Written instruction
Copy the records between the lines holding "You are a computer-use agent. Image resolution: width=289" and "pyautogui.click(x=560, y=30)", inclusive, and rescale every coordinate in the answers by multiplying it by 2.15 and rounding to a whole number, with halves rounded up. Keep every other line as it is, and give only these lines.

(Entries on where items appear)

:::

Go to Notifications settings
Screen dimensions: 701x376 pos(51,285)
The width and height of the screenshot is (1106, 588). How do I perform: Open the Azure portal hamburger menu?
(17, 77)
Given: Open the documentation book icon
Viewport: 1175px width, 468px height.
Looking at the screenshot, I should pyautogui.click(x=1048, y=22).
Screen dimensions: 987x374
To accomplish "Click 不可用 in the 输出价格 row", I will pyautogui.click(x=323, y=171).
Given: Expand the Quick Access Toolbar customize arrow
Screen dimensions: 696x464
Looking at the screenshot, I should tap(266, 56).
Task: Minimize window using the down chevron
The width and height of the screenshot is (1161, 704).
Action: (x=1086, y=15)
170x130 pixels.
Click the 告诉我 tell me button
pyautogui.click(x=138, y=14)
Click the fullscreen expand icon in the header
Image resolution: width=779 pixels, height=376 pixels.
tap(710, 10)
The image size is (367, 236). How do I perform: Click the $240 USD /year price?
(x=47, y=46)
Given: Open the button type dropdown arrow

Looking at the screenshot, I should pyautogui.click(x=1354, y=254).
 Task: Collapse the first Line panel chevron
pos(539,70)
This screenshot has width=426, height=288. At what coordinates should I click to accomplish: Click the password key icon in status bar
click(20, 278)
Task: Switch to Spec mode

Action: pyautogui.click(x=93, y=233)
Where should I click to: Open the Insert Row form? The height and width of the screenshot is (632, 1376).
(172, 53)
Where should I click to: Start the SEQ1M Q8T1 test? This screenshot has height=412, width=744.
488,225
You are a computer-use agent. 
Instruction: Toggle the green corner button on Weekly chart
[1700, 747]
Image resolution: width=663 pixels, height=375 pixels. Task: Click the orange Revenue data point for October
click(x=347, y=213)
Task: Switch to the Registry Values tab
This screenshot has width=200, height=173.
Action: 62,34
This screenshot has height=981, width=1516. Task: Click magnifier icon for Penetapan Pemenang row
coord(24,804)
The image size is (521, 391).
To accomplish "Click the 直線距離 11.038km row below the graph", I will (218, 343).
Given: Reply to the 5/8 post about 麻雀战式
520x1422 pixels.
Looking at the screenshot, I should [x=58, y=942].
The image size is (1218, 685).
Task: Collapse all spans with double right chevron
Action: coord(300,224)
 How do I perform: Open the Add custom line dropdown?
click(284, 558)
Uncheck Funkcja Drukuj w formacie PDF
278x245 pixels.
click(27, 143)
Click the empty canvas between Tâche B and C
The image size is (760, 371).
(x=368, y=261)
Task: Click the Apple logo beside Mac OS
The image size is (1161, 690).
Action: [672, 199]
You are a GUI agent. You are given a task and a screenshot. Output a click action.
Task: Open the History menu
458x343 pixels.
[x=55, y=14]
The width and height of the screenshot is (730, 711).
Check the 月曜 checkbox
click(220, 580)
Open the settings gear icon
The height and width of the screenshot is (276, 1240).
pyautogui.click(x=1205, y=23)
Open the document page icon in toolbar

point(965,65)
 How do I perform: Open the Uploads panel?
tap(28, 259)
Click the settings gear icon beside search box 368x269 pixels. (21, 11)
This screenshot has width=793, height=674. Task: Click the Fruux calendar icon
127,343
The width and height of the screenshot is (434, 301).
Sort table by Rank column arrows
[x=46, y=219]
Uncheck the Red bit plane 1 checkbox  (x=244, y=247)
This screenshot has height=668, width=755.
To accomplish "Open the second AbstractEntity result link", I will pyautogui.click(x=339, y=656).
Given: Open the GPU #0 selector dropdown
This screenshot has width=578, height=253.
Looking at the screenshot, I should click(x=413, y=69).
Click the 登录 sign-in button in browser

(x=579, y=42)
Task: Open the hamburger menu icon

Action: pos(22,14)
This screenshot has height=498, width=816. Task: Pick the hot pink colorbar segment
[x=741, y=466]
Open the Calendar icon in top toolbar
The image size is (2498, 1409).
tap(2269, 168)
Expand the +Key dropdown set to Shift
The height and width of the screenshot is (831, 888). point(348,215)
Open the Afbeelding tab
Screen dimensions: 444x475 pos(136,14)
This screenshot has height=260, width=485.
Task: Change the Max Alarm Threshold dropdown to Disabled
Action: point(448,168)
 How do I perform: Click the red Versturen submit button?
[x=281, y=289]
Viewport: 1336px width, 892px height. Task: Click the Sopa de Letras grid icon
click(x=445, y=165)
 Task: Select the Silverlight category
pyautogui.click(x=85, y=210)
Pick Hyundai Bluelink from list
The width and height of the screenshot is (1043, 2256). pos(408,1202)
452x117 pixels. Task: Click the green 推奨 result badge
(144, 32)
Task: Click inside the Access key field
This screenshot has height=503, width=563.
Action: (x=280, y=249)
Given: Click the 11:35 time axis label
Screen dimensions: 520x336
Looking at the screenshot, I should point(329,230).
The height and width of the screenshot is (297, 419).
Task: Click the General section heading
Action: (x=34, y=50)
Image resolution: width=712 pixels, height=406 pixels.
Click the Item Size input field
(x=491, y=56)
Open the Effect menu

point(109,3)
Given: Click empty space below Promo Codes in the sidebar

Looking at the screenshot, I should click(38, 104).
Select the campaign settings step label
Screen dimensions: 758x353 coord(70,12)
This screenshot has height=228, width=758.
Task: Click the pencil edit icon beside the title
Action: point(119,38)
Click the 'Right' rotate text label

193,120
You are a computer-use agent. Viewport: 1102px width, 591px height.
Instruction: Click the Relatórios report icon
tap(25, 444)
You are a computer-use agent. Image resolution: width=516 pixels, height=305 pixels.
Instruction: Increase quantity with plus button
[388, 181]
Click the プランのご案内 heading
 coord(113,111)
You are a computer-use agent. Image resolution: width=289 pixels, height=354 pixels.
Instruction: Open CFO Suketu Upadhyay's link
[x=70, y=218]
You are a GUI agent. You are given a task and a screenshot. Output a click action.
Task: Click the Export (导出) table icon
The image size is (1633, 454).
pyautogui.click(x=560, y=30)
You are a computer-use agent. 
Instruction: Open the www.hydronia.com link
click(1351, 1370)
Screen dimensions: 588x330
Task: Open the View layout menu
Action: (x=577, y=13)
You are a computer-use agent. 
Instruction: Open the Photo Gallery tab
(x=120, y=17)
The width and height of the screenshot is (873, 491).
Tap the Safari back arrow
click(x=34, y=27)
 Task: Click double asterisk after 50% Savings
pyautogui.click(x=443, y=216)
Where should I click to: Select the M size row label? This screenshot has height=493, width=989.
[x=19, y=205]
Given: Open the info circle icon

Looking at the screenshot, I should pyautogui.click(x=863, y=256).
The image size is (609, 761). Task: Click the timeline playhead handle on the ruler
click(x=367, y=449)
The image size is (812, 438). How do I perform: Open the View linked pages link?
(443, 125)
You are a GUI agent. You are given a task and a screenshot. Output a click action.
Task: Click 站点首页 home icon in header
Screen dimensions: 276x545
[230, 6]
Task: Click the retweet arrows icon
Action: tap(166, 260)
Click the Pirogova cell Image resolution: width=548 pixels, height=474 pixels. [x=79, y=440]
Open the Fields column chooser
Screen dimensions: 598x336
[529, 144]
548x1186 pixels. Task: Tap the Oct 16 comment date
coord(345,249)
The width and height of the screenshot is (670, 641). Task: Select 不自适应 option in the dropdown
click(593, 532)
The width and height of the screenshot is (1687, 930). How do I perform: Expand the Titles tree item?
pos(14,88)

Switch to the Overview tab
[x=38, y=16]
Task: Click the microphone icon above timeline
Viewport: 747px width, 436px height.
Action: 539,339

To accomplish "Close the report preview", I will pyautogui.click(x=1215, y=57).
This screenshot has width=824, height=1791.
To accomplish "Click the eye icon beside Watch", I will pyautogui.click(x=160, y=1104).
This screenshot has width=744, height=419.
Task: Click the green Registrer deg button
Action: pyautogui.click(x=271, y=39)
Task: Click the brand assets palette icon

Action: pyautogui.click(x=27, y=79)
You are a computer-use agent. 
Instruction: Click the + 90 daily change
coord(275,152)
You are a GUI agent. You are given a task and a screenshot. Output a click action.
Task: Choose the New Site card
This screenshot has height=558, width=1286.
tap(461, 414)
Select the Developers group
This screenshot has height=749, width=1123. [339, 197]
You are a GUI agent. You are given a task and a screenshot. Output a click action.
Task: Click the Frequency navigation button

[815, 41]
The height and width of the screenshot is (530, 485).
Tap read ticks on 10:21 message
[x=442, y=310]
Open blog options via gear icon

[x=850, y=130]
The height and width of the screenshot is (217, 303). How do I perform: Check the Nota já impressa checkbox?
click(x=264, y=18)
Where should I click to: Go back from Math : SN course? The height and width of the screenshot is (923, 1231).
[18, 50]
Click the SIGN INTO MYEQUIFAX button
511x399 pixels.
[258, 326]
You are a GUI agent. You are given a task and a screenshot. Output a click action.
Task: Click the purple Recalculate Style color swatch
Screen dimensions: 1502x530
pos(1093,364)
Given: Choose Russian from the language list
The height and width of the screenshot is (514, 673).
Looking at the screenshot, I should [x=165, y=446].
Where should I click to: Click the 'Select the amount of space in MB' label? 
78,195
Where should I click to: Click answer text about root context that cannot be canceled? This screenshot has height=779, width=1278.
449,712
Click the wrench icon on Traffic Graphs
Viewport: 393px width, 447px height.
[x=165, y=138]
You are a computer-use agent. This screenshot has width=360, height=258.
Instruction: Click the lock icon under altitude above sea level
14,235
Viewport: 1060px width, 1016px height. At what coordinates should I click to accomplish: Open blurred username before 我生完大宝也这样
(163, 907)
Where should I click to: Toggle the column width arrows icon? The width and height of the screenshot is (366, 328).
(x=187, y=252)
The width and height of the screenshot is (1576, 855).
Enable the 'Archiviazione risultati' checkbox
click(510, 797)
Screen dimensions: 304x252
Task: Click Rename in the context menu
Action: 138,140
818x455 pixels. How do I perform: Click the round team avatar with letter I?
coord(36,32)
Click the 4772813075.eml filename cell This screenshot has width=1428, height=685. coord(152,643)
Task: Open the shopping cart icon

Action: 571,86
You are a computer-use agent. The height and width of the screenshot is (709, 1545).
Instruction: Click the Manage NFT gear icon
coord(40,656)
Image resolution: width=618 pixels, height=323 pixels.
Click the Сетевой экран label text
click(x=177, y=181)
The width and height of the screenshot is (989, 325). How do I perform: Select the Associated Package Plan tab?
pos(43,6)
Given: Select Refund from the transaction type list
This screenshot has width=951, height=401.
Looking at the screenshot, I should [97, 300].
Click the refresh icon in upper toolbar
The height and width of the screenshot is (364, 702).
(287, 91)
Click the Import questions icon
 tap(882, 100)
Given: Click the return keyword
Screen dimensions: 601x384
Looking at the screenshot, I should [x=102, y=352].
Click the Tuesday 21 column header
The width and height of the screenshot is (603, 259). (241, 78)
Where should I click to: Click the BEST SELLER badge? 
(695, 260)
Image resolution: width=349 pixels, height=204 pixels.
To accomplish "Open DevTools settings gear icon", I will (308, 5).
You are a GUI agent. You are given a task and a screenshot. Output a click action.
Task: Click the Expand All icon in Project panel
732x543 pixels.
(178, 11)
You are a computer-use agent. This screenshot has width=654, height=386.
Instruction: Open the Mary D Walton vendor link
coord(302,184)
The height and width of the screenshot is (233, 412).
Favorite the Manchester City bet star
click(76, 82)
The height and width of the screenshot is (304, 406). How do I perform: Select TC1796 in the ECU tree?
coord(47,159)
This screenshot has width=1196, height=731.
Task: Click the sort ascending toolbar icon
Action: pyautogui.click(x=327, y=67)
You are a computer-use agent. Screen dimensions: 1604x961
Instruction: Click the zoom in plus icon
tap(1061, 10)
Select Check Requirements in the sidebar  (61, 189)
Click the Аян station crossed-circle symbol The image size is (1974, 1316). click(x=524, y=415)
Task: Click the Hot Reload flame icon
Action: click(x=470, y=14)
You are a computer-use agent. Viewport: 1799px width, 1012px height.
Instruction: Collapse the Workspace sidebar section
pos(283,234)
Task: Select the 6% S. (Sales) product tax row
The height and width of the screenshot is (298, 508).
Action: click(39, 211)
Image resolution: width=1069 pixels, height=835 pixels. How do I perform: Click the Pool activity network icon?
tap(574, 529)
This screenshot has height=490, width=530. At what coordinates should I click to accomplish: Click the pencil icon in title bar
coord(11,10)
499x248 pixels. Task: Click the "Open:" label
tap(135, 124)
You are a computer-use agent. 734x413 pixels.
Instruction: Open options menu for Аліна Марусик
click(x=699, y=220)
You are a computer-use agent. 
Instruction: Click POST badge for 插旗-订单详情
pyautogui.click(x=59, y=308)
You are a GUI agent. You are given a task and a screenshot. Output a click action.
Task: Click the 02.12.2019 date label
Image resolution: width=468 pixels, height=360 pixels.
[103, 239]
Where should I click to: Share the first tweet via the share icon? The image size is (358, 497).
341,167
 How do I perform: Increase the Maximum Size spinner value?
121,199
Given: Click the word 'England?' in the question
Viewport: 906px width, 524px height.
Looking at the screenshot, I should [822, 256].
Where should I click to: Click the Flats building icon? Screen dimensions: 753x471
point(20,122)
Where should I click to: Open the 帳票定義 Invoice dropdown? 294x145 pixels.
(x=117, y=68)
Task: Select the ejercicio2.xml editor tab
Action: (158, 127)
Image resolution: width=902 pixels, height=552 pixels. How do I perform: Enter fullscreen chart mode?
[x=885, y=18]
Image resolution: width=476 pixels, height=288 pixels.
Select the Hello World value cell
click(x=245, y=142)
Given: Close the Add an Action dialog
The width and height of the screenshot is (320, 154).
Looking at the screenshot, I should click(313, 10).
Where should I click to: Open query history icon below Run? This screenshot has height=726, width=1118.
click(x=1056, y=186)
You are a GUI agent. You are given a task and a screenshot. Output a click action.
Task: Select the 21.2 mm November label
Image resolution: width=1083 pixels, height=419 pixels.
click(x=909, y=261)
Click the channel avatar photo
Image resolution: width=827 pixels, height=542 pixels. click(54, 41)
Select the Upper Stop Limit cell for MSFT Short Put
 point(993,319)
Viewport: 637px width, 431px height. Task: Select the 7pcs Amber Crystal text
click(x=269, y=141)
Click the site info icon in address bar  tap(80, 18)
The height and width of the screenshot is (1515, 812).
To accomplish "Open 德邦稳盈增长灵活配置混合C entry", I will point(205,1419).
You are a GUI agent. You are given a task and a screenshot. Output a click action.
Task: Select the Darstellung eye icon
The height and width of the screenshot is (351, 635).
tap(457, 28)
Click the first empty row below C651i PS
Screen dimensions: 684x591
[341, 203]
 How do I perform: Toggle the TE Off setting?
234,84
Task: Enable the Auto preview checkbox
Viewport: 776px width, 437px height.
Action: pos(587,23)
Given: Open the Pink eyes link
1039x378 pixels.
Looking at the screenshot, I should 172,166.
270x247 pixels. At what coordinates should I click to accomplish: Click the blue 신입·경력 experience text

:::

Answer to this task
You are a computer-use agent. Image resolution: width=289 pixels, height=354 pixels.
Instruction: Open CFO Suketu Upadhyay's link
[x=151, y=469]
You are a GUI agent. You are given a task and a screenshot. Output a click action.
Task: Click the Export (导出) table icon
The image size is (1633, 454).
pyautogui.click(x=1204, y=65)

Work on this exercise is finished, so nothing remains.